Re: [PATCH v3] Avoid memory barrier in read_seqcount() through load acquire

"Christoph Lameter (Ampere)" <cl@xxxxxxxxxx> · Wed, 23 Oct 2024 16:42:36 -0700 (PDT)

On Wed, 23 Oct 2024, Peter Zijlstra wrote:

> > I doubt anybody will notice, and smp_load_acquire() is the future. Any
> > architecture that does badly on it just doesn't matter (and, as
> > mentioned, I don't think they even exist - "smp_rmb()" is generally at
> > least as expensive).
>
> Do we want to do the complementing patch and make write_seqcount_end()
> use smp_store_release() ?
>
> I think at least ARM (the 32bit thing) has wmb but uses mb for
> store_release. But I also think I don't really care about that.

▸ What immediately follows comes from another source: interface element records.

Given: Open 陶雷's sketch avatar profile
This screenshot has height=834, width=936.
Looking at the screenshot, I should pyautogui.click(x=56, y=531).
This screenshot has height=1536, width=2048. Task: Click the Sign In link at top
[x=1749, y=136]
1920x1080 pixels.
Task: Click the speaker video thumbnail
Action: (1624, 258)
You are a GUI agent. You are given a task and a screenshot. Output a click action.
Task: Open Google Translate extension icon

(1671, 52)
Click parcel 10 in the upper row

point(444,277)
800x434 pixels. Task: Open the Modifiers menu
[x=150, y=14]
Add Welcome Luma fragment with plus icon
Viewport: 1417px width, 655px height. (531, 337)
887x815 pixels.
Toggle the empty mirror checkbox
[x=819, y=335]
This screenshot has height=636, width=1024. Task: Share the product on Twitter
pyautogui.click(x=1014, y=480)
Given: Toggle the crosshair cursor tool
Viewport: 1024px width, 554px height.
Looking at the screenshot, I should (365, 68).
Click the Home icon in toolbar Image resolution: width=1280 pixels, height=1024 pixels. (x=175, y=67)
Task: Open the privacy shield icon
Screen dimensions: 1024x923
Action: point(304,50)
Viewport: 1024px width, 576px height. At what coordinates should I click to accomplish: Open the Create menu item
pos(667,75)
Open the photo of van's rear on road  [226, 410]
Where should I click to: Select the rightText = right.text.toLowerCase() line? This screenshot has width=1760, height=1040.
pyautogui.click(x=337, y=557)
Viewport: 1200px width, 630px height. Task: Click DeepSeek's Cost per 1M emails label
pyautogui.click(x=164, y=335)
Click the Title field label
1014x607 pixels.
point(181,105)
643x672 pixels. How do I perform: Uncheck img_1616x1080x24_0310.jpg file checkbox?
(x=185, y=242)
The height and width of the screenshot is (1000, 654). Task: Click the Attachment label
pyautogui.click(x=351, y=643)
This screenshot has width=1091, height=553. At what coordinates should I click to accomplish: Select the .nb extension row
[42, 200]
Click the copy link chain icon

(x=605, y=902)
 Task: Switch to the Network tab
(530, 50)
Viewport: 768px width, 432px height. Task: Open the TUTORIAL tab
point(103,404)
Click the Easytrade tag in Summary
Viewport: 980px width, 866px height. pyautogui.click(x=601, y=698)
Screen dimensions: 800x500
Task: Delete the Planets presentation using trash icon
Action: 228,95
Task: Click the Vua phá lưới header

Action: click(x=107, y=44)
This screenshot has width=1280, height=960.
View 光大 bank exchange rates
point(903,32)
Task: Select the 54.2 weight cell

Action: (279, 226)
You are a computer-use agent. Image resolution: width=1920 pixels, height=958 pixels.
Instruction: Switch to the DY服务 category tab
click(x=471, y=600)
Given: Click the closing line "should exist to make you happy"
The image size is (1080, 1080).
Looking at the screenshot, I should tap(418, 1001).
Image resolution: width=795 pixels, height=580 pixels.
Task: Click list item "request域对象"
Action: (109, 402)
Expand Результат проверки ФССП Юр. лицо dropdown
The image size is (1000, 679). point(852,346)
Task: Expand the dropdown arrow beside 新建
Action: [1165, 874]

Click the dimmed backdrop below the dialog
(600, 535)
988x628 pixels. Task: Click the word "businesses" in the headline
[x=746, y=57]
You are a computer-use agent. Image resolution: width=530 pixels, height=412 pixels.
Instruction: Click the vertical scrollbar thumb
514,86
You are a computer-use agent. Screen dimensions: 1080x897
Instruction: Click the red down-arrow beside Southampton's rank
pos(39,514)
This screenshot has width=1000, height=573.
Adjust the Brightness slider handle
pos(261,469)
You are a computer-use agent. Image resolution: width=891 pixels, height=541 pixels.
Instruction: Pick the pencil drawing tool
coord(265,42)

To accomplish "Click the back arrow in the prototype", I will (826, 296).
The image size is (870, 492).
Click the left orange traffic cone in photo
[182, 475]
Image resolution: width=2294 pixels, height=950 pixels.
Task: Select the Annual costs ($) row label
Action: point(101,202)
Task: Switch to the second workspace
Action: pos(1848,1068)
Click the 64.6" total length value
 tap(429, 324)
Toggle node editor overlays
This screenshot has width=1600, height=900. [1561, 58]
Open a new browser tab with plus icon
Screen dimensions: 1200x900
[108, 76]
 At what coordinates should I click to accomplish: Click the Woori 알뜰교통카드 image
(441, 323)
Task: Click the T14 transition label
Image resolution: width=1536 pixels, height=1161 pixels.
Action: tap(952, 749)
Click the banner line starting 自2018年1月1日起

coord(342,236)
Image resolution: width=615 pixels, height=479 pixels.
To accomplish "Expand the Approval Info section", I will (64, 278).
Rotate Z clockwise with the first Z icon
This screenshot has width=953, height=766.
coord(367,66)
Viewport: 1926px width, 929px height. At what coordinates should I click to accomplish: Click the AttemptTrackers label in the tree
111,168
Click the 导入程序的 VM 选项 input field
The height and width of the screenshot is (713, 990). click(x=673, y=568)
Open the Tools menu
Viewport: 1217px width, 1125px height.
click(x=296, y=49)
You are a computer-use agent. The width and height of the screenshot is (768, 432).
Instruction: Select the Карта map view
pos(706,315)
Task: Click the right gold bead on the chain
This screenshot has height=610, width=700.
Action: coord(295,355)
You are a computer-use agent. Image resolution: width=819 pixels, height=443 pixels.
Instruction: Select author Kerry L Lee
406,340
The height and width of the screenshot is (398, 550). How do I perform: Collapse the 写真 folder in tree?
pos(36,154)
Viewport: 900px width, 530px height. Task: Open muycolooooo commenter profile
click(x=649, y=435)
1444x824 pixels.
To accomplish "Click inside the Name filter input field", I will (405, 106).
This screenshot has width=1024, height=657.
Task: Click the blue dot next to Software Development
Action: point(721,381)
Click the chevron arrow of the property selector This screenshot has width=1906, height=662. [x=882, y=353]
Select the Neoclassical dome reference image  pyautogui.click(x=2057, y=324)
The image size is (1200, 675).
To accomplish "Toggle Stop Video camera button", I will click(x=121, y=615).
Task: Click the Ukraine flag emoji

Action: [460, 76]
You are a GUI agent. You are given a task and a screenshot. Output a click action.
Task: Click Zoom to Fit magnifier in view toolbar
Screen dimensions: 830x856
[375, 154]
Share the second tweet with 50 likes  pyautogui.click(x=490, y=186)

The proper instruction would be something like

atomic_inc_release(&seqcount)

The current atomics do not provide such a macro.

The closest in the current tree is atomic_inc_return_release().

We would prefer atomic_inc_release(&seqcount) because such an
atomic may be executed as a far atomic in the ARM mesh.

This could be cheaper than a local atomic and could f.e. be executed
on the memory controller of a remote NUMA node in order to avoid a costly
transfer of cacheline ownership.

The code generated is a atomic that also does a release. So there would be
no extra barrier etc needed.